What LEO Satellite Telesurgery Is Not

The July 2025 sessions established that real-time robotic surgery over a LEO satellite link is technically feasible and was executed safely by an experienced surgical team. Several limitations and open questions remain.

Routine clinical deployment via LEO satellite would require consistent satellite coverage, which depends on constellation density and ground station infrastructure. The cost per session of satellite bandwidth for real-time surgical video and control signals is not publicly reported by the company and will influence where and how often the capability is used in practice.

The procedures demonstrated were performed by Professor Rong Liu, a highly experienced hepatobiliary surgeon with substantial prior telesurgery experience using Toumai. The feasibility at this skill level does not automatically generalize to operators less experienced with telesurgical workflow.

MicroPort MedBot has not published independent peer-reviewed results for the LEO sessions. The figures and characterizations cited here come from the company’s own communications.

Significance for MicroPort MedBot’s Portfolio Strategy

For MicroPort MedBot, the LEO satellite demonstration reinforces the Toumai brand across multiple dimensions simultaneously. The tele-surgery capability is a differentiated feature relative to other approved laparoscopic robot platforms in China, none of which have equivalent remote surgery commercial clearance. Adding LEO extends the differentiation further into environments where 5G and fiber are unavailable.
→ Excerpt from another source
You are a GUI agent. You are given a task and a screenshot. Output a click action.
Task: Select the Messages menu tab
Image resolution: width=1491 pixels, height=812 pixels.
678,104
The broader portfolio context matters too. By the time of the July sessions, MicroPort MedBot held six approved products, with a seventh — the UniPath bronchoscopic robot — approved in December 2025. The company’s strategy of building a multi-platform portfolio across laparoscopic, orthopedic, endovascular, single-port, dental navigation, and telesurgical categories positions it differently from competitors focused on a single product line. The tele-surgery milestone is part of that portfolio differentiation story, not a standalone event.
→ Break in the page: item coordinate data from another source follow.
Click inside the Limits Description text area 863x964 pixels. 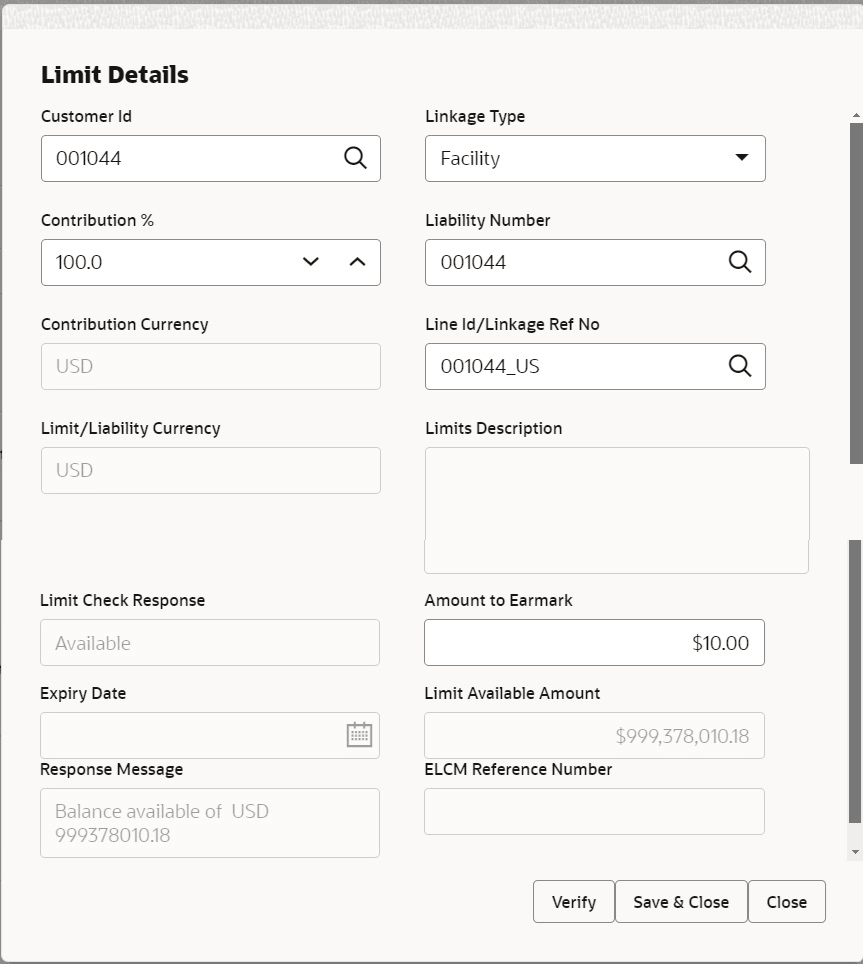point(616,510)
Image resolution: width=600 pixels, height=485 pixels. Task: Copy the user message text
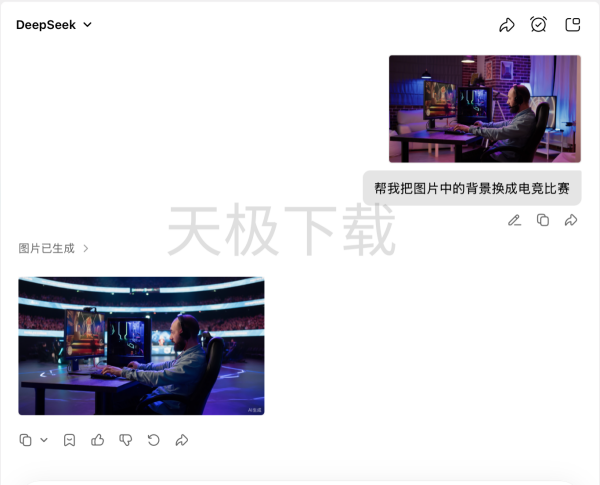(x=543, y=220)
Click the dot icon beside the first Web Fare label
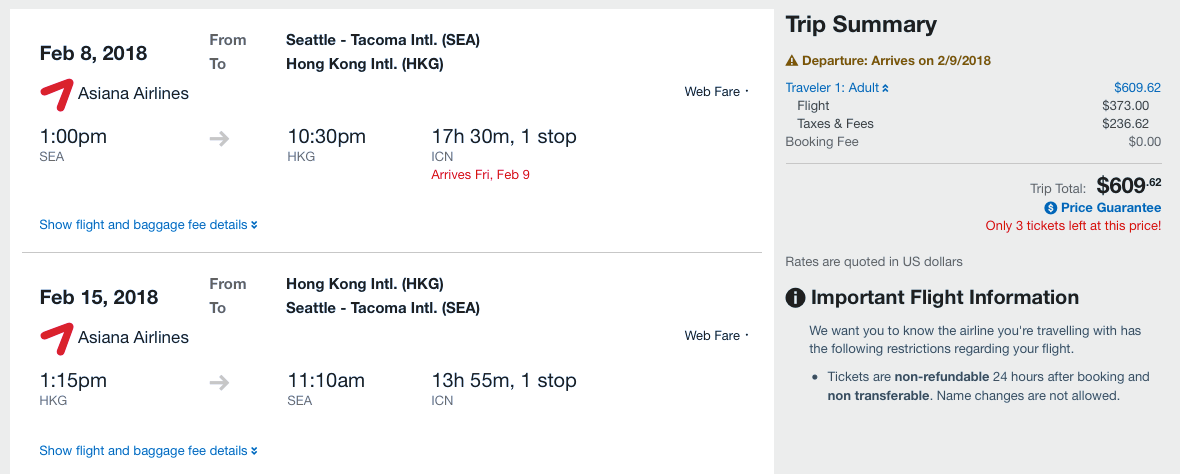The width and height of the screenshot is (1180, 474). (747, 92)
MicroPort MedBot’s Toumai product family now spans three approved variants: the standard Toumai multi-port laparoscopic robot, the Toumai SP single-port system, and the Toumai Tele-Robotic Surgical System. The LEO satellite capability demonstrated in July 2025 is a feature of the tele-robotic platform and operates on top of the surgical execution that the multi-port laparoscopic architecture provides.